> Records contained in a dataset

►

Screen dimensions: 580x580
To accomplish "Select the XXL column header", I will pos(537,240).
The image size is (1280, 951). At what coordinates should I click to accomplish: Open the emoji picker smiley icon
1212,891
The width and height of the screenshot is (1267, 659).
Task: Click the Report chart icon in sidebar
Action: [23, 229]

◄

> Task goal
Write out each record again, keeping every word as it is.

> Answer to this exercise
Screen dimensions: 580x580
To accomplish "Select the XXL column header", I will pos(537,240).
The image size is (1280, 951). At what coordinates should I click to accomplish: Open the emoji picker smiley icon
1212,891
The width and height of the screenshot is (1267, 659).
Task: Click the Report chart icon in sidebar
Action: [23, 229]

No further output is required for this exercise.